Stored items
_ _ _ _ _

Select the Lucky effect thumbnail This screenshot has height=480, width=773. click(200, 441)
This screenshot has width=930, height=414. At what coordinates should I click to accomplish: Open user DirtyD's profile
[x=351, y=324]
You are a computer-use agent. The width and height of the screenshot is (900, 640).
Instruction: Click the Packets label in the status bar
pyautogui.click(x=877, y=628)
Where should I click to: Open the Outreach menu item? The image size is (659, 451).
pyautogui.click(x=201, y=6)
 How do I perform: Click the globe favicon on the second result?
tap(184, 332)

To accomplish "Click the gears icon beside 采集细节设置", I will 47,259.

_ _ _ _ _

Exact copies of the lines from the one holding "You are a computer-use" through the last line above, and only those, make up the answer.

TASK RESPONSE:
You are a computer-use agent. The width and height of the screenshot is (900, 640).
Instruction: Click the Packets label in the status bar
pyautogui.click(x=877, y=628)
Where should I click to: Open the Outreach menu item? The image size is (659, 451).
pyautogui.click(x=201, y=6)
 How do I perform: Click the globe favicon on the second result?
tap(184, 332)

To accomplish "Click the gears icon beside 采集细节设置", I will 47,259.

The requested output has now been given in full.